Starkly contrasting views emerged this month about the future of oil. One sees a peak in oil demand as early as 2020. The other sees no peak for at least the next couple of decades.
The early-peak vision comes not from any of the environmental groups advocating soon-as-possible abandonment of fossil energy. It's from the quality-assurance and risk-management firm DNV GL of Oslo.
A flattening market
In its inaugural Energy Transition Outlook, DNV GL projects a flattening of oil supply during 2020-28, followed by a sharp decline. Supply of natural gas peaks in 2035, but gas becomes the biggest single source of energy by 2050, surpassing oil in 2034. Those changes occur as total energy demand flattens in 2030.
The annual International Energy Outlook of the US Energy Information Administration projects a much different scenario. Oil consumption increases through 2040 in EIA's reference-case model projection-and in higher and lower-price cases, as well. Total energy consumption increases. Consumption growth rates for natural gas and renewable fuels exceed that of oil, but gas doesn't overtake oil. Coal use soon flattens and begins a gradual decline about 2025, falling below gas use after 2030. Nuclear energy grows through 2040 at a rate second only to that of renewable energy.
How do two energy outlooks diverge so much? Their assumptions differ profoundly.
DNV GL assumes rapid electrification and major improvements in energy-use efficiency. It assumes that electric vehicles achieve cost-parity with vehicles equipped with internal combustion engines in 2022 and that half of new light vehicles sold globally by 2033 are electric. DNV GL expects a doubling of solar photovoltaic and wind power capacity by 2050 accompanied by cost decreases of 18% for solar PV and 16% for wind. The cost improvement for renewables, DNV GL says, will be "much faster" than that achieved by the oil and gas industry.
What might invalidate assumptions underlying DNV GL's aggressive forecast?
Solar and wind will remain tentative energy sources for as long as they rely on policy-and therefore political-support, high growth rates notwithstanding. They'll make electrification of a commanding share of the energy economy anything but smooth.
A new study by IHS Markit warns of the loss of "cost-effective power-supply diversity," which would make electricity bills high and variable and create "negative macroeconomic impacts that would ripple out through the broader US economy." Government policies threaten to leave some US power systems with minor contributions from coal and nuclear energy and diminished contributions from hydroelectric resources. "They will rely on a tripling of the current 7% reliance on wind, solar, and other intermittent resources, and on natural-gas fired resources to supply the majority of generation," the study says.
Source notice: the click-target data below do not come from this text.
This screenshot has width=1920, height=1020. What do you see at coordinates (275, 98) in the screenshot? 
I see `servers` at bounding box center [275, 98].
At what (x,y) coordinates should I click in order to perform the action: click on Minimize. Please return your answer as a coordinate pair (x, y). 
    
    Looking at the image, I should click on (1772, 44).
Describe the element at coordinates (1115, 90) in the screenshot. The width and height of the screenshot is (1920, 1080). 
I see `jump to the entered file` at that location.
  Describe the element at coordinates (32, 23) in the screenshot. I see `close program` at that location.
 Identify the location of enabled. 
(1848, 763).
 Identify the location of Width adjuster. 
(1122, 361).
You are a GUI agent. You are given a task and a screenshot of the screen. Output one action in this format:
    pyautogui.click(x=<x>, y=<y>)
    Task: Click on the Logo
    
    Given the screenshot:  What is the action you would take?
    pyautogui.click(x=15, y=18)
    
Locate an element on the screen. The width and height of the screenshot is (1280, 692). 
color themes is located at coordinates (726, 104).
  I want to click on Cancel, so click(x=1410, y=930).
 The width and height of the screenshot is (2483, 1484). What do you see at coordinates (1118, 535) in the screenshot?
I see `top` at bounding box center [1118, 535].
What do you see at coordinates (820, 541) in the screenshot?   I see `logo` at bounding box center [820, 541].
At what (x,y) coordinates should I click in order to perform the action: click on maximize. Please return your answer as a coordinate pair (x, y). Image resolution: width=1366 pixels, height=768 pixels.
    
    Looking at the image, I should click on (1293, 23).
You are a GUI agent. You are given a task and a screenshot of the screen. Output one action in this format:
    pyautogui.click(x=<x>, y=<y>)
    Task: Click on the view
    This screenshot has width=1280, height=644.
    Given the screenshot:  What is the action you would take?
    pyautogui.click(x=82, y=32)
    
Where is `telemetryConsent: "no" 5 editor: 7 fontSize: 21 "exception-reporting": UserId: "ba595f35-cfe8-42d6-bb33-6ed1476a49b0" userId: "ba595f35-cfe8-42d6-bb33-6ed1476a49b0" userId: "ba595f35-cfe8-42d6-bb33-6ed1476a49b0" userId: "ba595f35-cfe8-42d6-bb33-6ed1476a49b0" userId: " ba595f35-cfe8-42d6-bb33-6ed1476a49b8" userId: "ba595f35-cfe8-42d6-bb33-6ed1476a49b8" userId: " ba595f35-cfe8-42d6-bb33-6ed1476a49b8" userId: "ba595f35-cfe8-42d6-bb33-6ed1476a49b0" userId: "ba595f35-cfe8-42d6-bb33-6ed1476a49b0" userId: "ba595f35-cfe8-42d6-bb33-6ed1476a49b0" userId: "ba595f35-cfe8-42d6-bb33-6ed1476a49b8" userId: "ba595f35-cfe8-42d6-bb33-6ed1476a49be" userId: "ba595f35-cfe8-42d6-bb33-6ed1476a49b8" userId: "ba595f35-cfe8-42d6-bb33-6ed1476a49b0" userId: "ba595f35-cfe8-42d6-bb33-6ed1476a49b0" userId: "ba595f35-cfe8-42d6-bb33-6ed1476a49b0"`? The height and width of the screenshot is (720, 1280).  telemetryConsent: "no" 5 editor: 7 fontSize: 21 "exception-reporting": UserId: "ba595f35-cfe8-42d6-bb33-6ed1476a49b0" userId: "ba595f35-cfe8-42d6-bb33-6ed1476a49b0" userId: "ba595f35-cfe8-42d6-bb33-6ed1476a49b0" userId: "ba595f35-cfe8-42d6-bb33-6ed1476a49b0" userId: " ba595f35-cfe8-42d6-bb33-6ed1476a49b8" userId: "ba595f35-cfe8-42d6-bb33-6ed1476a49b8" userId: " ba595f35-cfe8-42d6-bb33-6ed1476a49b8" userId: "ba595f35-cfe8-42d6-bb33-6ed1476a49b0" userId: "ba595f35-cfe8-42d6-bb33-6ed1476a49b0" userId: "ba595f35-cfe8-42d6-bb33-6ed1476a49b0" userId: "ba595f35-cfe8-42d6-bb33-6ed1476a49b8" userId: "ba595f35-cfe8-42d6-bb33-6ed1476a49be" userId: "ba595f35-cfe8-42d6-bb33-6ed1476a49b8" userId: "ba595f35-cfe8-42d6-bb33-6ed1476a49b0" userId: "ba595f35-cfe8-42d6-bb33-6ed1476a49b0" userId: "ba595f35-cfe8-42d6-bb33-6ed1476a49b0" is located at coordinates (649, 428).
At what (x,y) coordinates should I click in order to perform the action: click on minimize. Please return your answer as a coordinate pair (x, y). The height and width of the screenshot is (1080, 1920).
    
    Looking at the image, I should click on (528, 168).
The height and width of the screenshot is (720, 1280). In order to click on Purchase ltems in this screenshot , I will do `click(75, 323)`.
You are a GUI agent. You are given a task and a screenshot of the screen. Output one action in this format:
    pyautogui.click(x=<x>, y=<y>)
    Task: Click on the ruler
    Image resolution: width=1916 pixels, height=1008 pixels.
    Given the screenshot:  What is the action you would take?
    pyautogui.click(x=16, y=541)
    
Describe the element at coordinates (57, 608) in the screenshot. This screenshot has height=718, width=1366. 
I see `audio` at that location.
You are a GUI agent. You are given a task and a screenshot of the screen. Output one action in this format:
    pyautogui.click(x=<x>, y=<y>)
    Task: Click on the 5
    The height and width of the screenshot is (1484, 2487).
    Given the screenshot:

Comparing two cases analyzed in the study, IHS Markit Chief Power Strategist Lawrence Makovich, the lead author, says, "Increasing exposure to the challenge of managing the misalignment of intermittent generation with consumer demands-plus the price volatility and deliverability constraints of natural gas-reduces the benefits to households and reduces the competitive position of US businesses in the global marketplace."
Those conditions will generate resistance to government policies essential to energy transformation. DNV GL's study includes an important observation: Even with the dramatic changes it projects, greenhouse-gas emission targets of the 2015 Paris agreement won't be met. How long will electricity consumers endure rising costs and deteriorating service in pursuit of unachievable goals?
EIA uses much more-conservative assumptions: continual improvement of known technologies based on current trends, economic views of "leading forecasters," and extrapolation of current policies interpreted to account for stated targets "judged to reflect an actual policy commitment." From conditions more like the status quo than DNV GL's, EIA models a much less-changed energy future.
So what might invalidate assumptions underlying EIA's projection?
The oil and gas industry has much at stake in the answer, a short version of which would be that DNV GL's assumptions survive political opposition and that the firm's expectations come true.